Faculty of Physics and Applied Computer Science, AGH University of Krakow, Mickiewicza 30, 30-059 Krakow, Poland.
Institute of Zoology and Biomedical Research, Jagiellonian University, Gronostajowa 9, 30-387 Krakow, Poland.
Spectrochim Acta A Mol Biomol Spectrosc. 2024 Dec 15;323:124888. doi: 10.1016/j.saa.2024.124888. Epub 2024 Jul 26.

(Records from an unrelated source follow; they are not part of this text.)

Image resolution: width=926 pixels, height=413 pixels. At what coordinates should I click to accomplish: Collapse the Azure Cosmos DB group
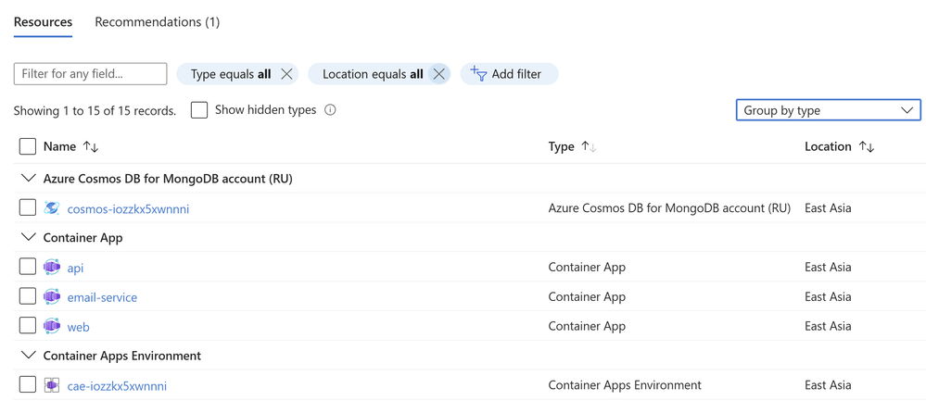pyautogui.click(x=28, y=179)
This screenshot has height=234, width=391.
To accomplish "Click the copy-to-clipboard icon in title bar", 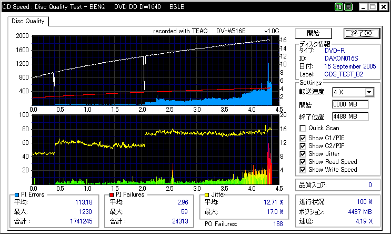I will pos(339,7).
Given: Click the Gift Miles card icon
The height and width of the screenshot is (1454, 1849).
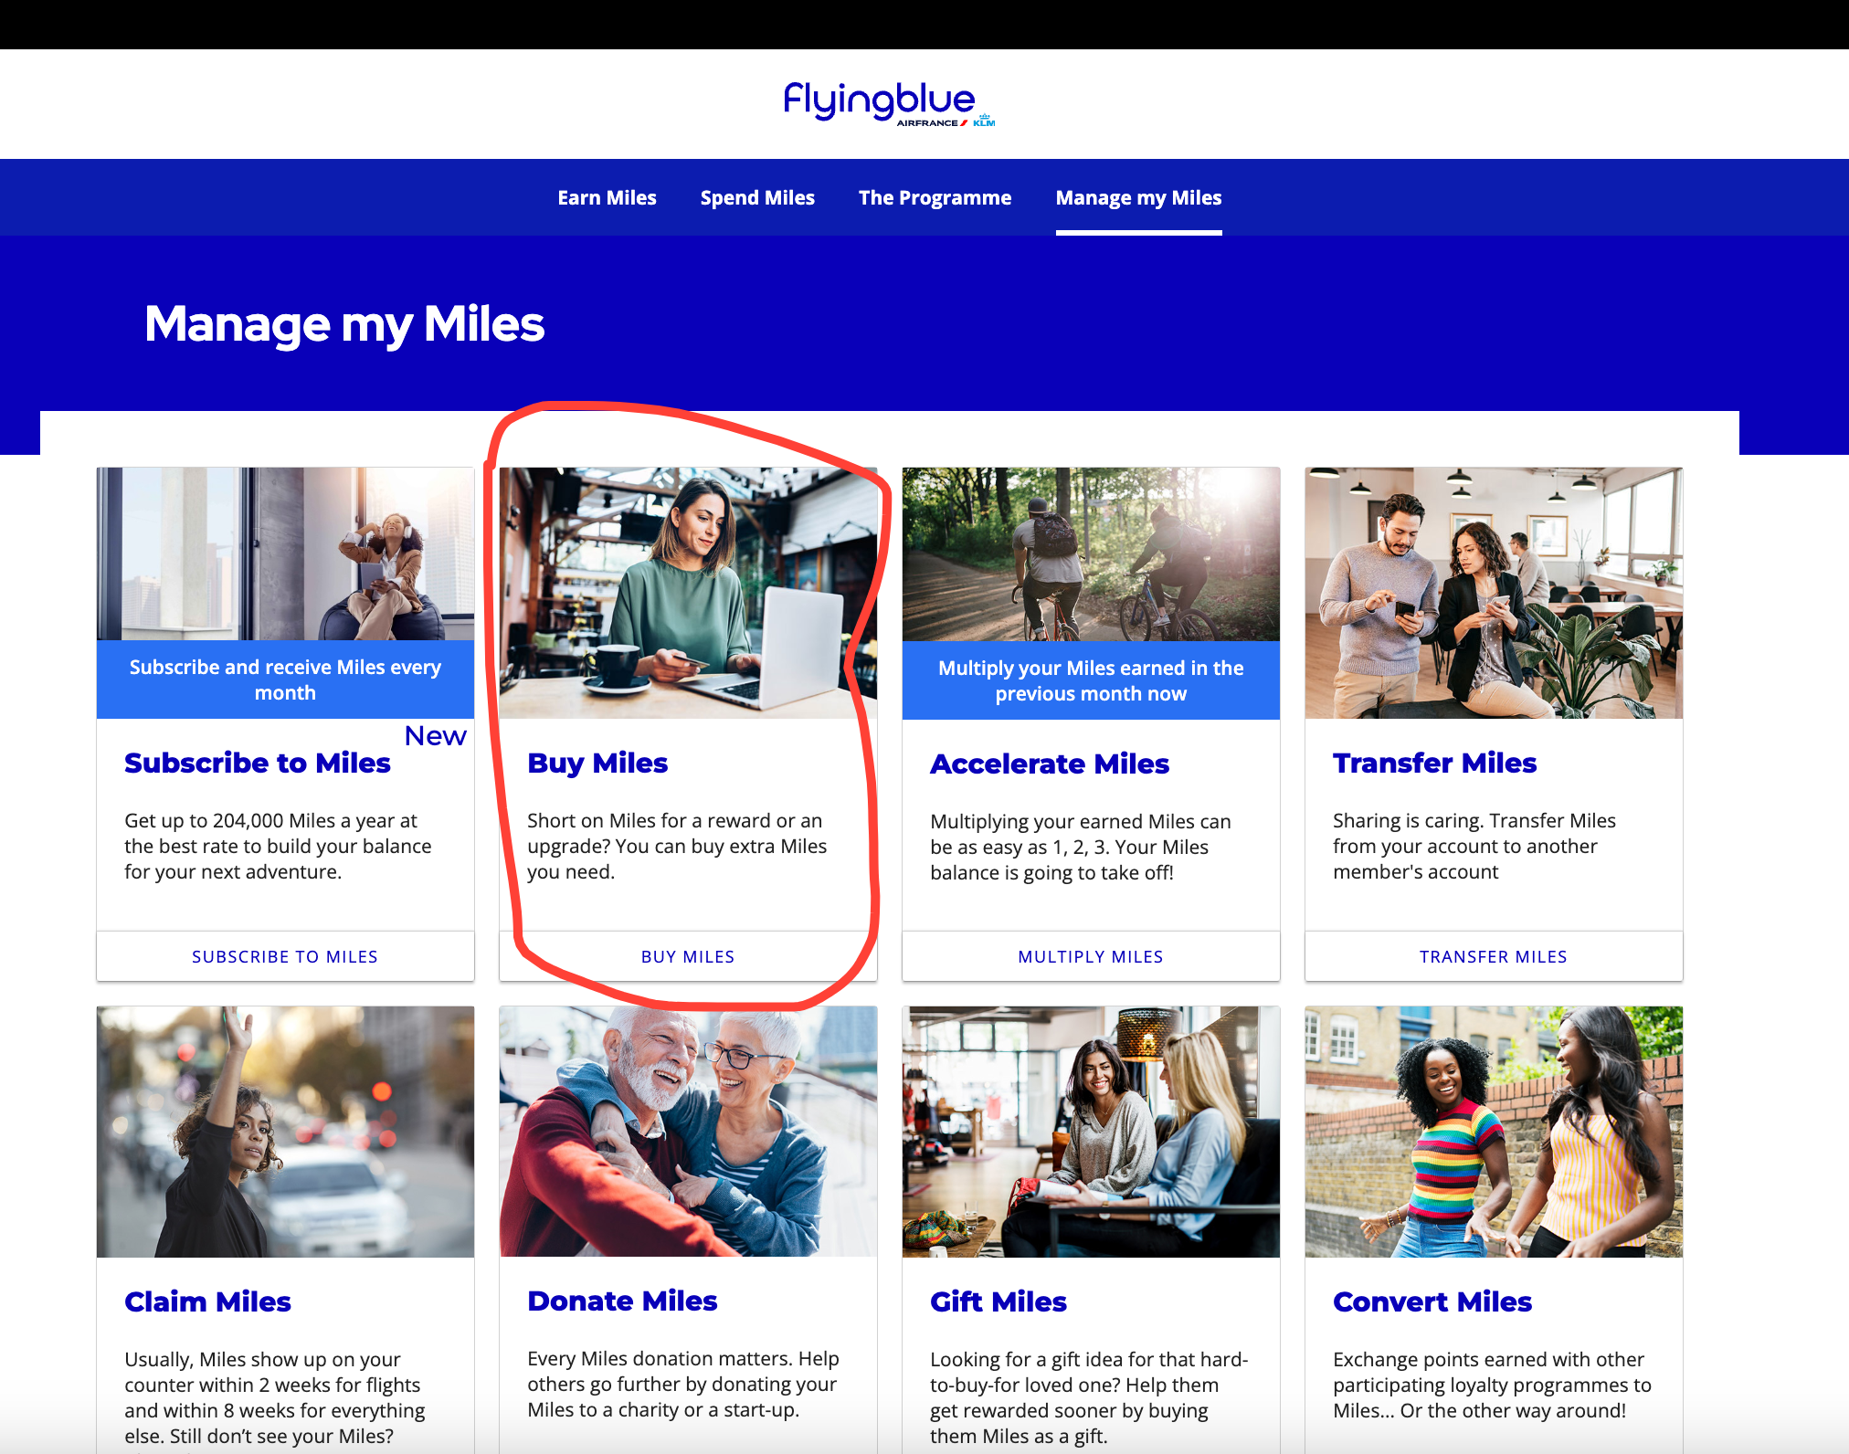Looking at the screenshot, I should [1091, 1127].
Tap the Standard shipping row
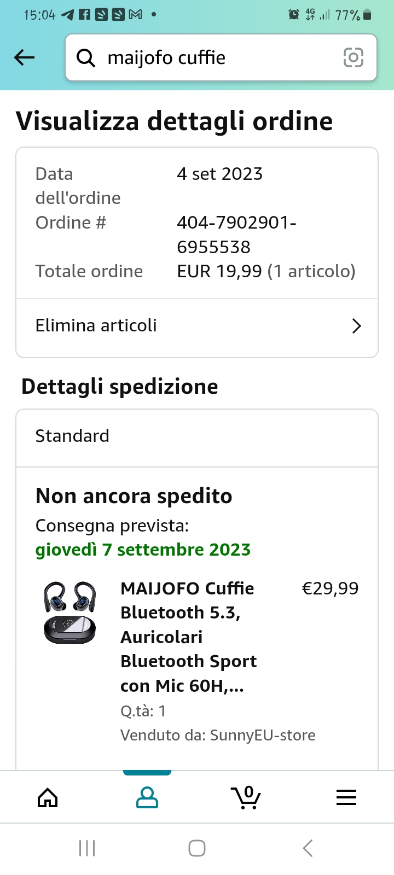394x875 pixels. tap(197, 436)
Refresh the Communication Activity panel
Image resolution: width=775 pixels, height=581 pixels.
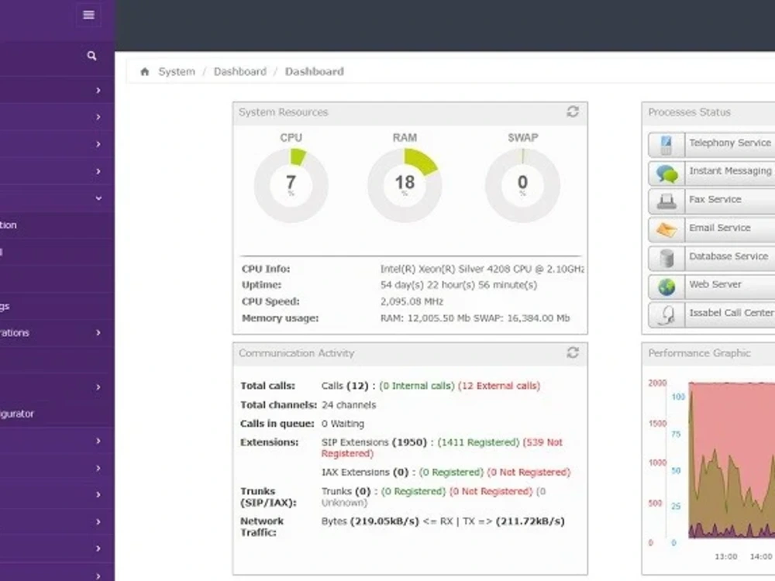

An important issue in the context of both potenial toxicity of iron oxide nanoparticles (IONP) and their medical applications is tracking of the internalization process of these nanomaterials into living cells, as well as their localization and fate within them. The typical methods used for this purpose are transmission electron microscopy, confocal fluorescence microscopy as well as light-scattering techniques including dark-field microscopy and flow cytometry. All the techniques mentioned have their advantages and disadvantages. Among the problems it is necessary to mention complicated sample preparation, difficult interpretation of experimental data requiring qualified and experienced personnel, different behavior of fluorescently labeled IONP comparing to those label-free or finally the lack of possibility of chemical composition characteristics of nanomaterials. The purpose of the present investigation was the assessment of the usefulness of Raman microscopy for the tracking of the internalization of IONP into cells, as well as the optimization of this process. Moreover, the study focused on identification of the potential differences in the cellular fate of superparamagnetic nanoparticles having magnetite and maghemite core. The Raman spectra of U87MG cells which internalized IONP presented additional bands which position depended on the used laser wavelength. They occurred at the wavenumber range 1700-2400 cm for laser 488 nm and below the wavenumber of 800 cm in case of laser 532 nm. The intensity of the mentioned Raman bands was higher for the green laser (532 nm) and their position, was independent and not characteristic on the primary core material of IONP (magnetite, maghemite). The obtained results showed that Raman microscopy is an excellent, non-destructive and objective technique that allows monitoring the process of internalization of IONP into cells and visualizing such nanoparticles and/or their metabolism products within them at low exposure levels. What is more, the process of tracking IONP using the technique may be further improved by using appropriate wavelength and power of the laser source.
在氧化铁纳米粒子(IONP)的潜在毒性及其医学应用的背景下,一个重要问题是跟踪这些纳米材料进入活细胞的内化过程,以及它们在细胞内的定位和命运。为此目的通常使用的方法是透射电子显微镜、共聚焦荧光显微镜以及包括暗场显微镜和流式细胞术在内的光散射技术。所有提到的技术都有其优点和缺点。在需要提及的问题中,包括复杂的样品制备、需要合格和经验丰富的人员进行实验数据解释、荧光标记的 IONP 与未标记的或最终缺乏纳米材料化学组成特征的 IONP 行为不同等问题。本研究的目的是评估拉曼显微镜在跟踪 IONP 内化到细胞中的有用性,以及优化该过程。此外,该研究侧重于鉴定具有磁铁矿和磁赤铁矿核心的超顺磁性纳米粒子的细胞命运的潜在差异。内化了 IONP 的 U87MG 细胞的拉曼光谱呈现出与所使用的激光波长有关的额外谱带。当激光波长为 488nm 时,这些谱带出现在 1700-2400cm-1 的波数范围内,而当激光波长为 532nm 时,这些谱带出现在 800cm-1 以下的波数范围内。这些拉曼谱带的强度对于绿光激光(532nm)更高,其位置与 IONP 的主要核心材料(磁铁矿、磁赤铁矿)无关且不具有特征性。所得结果表明,拉曼显微镜是一种极好的、非破坏性的和客观的技术,它允许在低暴露水平下监测 IONP 内化到细胞中的过程,并可视化这些纳米粒子和/或它们在细胞内的代谢产物。更重要的是,通过使用适当的激光源波长和功率,可以进一步改进使用该技术跟踪 IONP 的过程。